Data supplied
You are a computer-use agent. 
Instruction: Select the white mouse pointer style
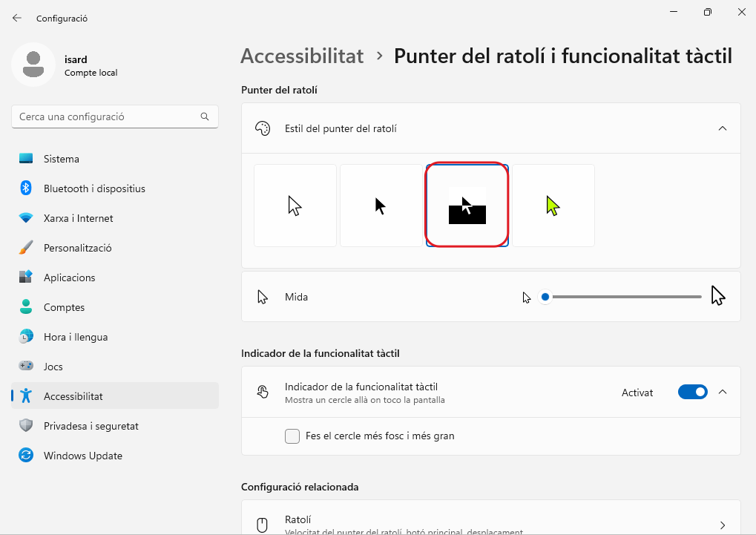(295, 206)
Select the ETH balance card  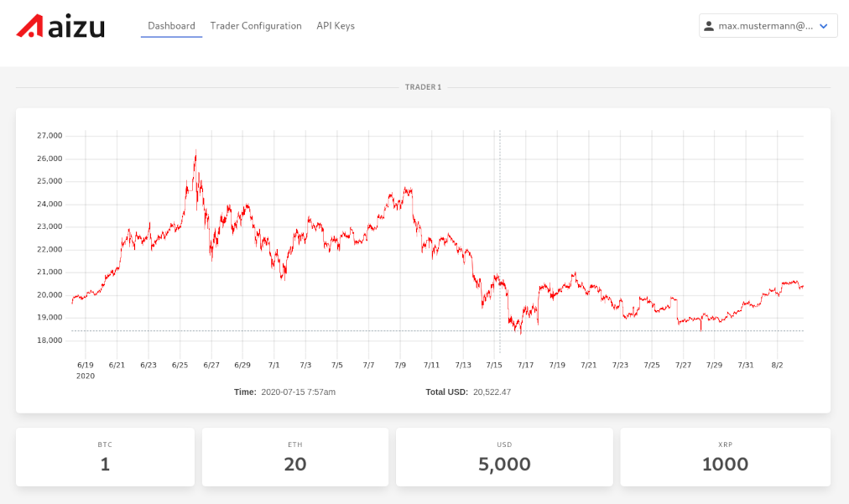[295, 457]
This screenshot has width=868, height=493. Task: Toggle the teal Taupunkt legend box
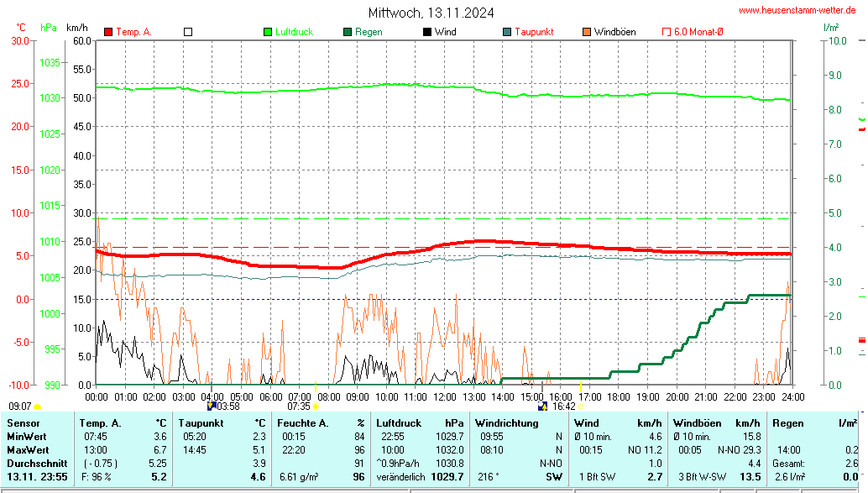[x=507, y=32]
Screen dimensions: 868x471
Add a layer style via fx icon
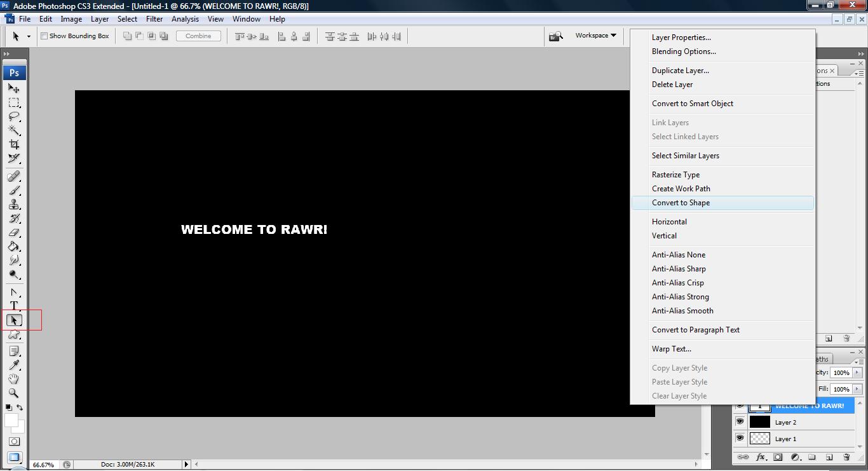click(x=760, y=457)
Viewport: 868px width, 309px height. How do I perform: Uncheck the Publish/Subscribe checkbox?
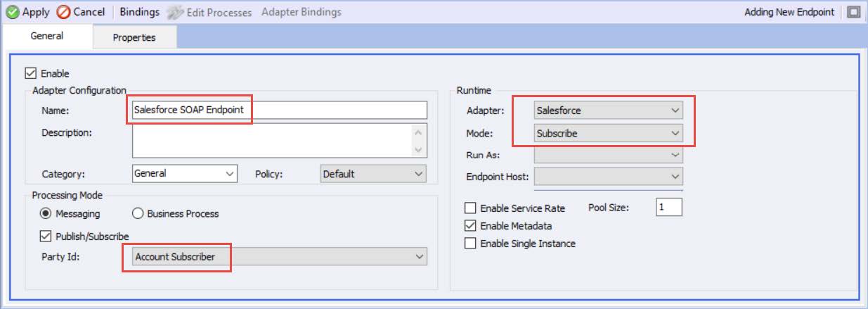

Problem statement
The lines from the one containing "Screen dimensions: 868x471" through the final line of the data are to be repeated exactly, with both ends included and all pictures left out.

Your response
Screen dimensions: 868x471
Add a layer style via fx icon
click(x=760, y=457)
Viewport: 868px width, 309px height. How do I perform: Uncheck the Publish/Subscribe checkbox?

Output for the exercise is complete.